When we think of the victims of crime, we think first of the family members who have to live with these horrible sins. Bishop Thomas reflected in his June column, “None of us can fully appreciate the pain and anguish they have experienced because few of us have walked in their shoes.” He asked us to pray for them, and their families since this time will surely “reopen wounds”. As Catholic people we must always be ready to reach out to victims of senseless violence. We should always continue to remember these victims in our prayers.
But let us not forget the other victims associated with capital punishment, and keep them in prayer also.
Who are these other victims? They are the families, and friends of the condemned person. They are the parents of the condemned person, consumed by guilt, who constantly wonder what they did wrong. Bud Welch who lost a daughter in the Okalahoma City bombing said when the bombing is mentioned he feels the pain, but then he remembers how proud he was of his beautiful daughter. On the other hand, Bill McVeigh, the father of bomber Tim McVeigh, says he feels guilt and shame for a son who killed so many innocent persons. Bill McVeigh is one of those other victims.
There are several others we don’t often consider who are wounded from these executions. One specific group is prison employees who have known the condemned person for several years. Another victim is the chaplain who walks the final steps with the prisoner, and may be the last person to speak to or touch this human being before the execution. Others wounded are the men and women who strap the inmate to the gurney so the injection of the poison will go into the veins smoothly. Even the warden who gives the final order, and the executioner who pushes the chemicals into the tubes connected to the condemned person’s vein can be victims.
For some it may be just a job. For others it could change them forever.
I have read several accounts of prison employees, chaplains, those on the execution team, and wardens traumatized by their part in the death sentence.

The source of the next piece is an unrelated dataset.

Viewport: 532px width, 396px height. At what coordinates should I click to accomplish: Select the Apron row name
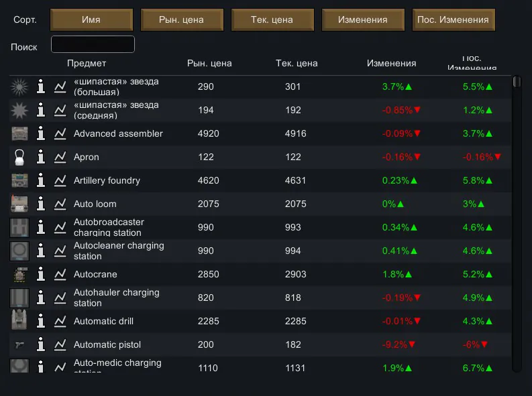87,157
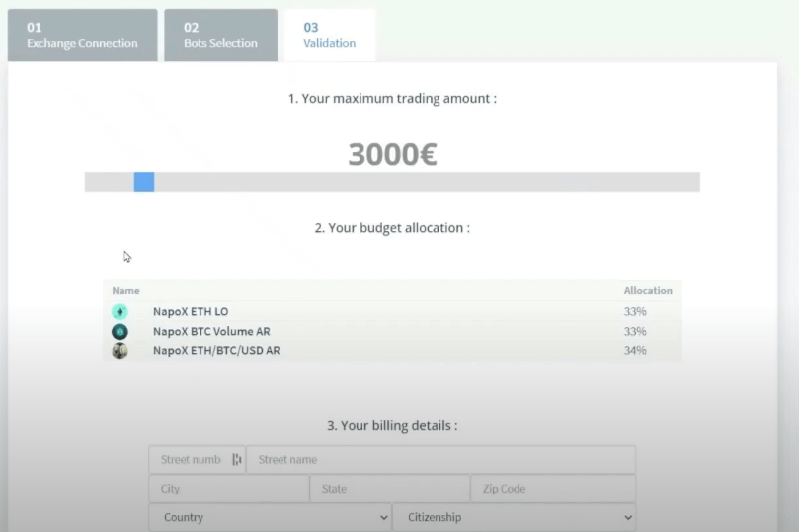Open the Citizenship dropdown

515,517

Donald Cabana, former Warden at Mississippi State Penitentiary in Parchman, tells it this way in his book, Death at Midnight, Confessions of an Executioner. “I had often witnessed the cold, unfeeling violence of inmates, and over time my senses became numb by it. I presumptuously concluded that I was both prepared and well suited for playing the role of executioner. Nothing, however, could prepare me for what I saw and felt when I supervised my first execution. There is nothing commonplace about walking a healthy young man to a room, strapping him into a chair, and coldly, and methodically killing him.”
Let us remember to pray for everyone who has even the smallest part of an execution: family, friends, crime victims, prison employees, other inmates, and the citizens of this state. It is an ever widening circle which challenges all of us to see these events as a big picture.
Purposely injecting poison into the veins of another human is not merely a sterile procedure, observed by a small number of invited witnesses, where a person is immobilized by restraints and then slowly and silently put to death. It is a heavy burden we in society place on those hired to do our executions for us.
Now more than ever is the time to pray for the victims and a just end to a process that creates so many additional unseen and unnamed victims.
Get the PDF to this article here.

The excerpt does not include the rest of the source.